#### Data for processing

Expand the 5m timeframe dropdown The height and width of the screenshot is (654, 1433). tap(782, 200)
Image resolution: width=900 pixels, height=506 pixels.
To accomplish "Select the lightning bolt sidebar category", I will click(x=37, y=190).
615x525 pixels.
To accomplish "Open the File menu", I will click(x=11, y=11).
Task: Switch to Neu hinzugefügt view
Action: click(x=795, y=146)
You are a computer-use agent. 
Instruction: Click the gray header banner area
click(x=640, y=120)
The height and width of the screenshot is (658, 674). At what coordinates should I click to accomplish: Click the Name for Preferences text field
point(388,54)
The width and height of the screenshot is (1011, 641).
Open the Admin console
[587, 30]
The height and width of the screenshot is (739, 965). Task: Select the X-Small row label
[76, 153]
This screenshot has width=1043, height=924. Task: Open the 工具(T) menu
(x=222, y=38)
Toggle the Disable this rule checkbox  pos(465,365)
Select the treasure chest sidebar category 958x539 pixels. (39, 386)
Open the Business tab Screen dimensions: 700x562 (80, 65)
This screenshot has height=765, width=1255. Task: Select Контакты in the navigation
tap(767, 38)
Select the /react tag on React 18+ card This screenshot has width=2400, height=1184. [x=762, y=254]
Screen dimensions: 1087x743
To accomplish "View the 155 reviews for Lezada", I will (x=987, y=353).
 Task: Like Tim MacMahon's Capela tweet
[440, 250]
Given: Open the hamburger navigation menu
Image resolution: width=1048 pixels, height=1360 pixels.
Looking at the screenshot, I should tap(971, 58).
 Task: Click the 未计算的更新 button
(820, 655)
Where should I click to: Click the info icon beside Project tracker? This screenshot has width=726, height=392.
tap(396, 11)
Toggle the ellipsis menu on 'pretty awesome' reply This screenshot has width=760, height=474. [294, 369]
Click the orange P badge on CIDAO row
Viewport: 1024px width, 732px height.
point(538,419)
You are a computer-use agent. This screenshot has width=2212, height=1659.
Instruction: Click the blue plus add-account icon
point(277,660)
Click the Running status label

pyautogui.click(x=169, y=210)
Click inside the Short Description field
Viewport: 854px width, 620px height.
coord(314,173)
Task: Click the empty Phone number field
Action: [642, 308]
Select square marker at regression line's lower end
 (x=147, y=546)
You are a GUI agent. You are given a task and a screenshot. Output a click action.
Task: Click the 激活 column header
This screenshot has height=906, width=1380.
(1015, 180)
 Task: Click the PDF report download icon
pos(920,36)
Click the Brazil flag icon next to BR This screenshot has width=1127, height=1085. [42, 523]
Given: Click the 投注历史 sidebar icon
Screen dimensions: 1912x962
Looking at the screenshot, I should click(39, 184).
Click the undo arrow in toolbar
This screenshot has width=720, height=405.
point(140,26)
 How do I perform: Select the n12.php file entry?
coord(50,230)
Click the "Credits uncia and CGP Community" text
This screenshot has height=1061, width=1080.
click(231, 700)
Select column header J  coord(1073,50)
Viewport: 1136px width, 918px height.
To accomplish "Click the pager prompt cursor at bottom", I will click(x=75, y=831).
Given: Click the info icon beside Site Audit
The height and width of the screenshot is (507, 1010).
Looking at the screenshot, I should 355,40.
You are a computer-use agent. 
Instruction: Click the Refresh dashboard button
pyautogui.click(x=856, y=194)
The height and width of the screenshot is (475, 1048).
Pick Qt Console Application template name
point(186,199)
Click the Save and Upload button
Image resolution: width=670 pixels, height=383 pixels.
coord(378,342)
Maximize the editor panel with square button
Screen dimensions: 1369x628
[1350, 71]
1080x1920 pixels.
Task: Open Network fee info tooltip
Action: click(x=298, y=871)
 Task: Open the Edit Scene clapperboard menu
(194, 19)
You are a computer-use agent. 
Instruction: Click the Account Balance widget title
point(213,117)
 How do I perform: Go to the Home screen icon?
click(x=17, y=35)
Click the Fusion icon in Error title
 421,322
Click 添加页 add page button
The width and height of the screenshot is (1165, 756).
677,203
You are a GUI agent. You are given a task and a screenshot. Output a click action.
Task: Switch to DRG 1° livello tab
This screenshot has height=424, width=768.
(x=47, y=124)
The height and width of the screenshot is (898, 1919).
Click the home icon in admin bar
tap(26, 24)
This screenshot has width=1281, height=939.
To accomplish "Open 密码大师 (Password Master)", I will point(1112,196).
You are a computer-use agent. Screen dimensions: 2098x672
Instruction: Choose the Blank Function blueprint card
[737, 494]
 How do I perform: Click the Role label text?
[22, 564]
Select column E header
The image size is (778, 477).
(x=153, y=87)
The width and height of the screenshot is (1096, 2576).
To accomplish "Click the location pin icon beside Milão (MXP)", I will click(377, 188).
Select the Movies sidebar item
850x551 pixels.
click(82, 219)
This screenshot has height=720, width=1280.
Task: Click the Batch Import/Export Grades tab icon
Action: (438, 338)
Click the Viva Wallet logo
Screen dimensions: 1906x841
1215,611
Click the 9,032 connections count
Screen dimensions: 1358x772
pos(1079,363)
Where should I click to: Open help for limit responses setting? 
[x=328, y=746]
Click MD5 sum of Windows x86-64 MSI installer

#### Directions
From the records above, reproduce exactly the lines from the one with "This screenshot has height=906, width=1380." to the one with "Given: Click the info icon beside Site Audit", both included, and no others.

#### Exercise result
This screenshot has height=906, width=1380.
(1015, 180)
 Task: Click the PDF report download icon
pos(920,36)
Click the Brazil flag icon next to BR This screenshot has width=1127, height=1085. [42, 523]
Given: Click the 投注历史 sidebar icon
Screen dimensions: 1912x962
Looking at the screenshot, I should click(39, 184).
Click the undo arrow in toolbar
This screenshot has width=720, height=405.
point(140,26)
 How do I perform: Select the n12.php file entry?
coord(50,230)
Click the "Credits uncia and CGP Community" text
This screenshot has height=1061, width=1080.
click(231, 700)
Select column header J  coord(1073,50)
Viewport: 1136px width, 918px height.
To accomplish "Click the pager prompt cursor at bottom", I will click(x=75, y=831).
Given: Click the info icon beside Site Audit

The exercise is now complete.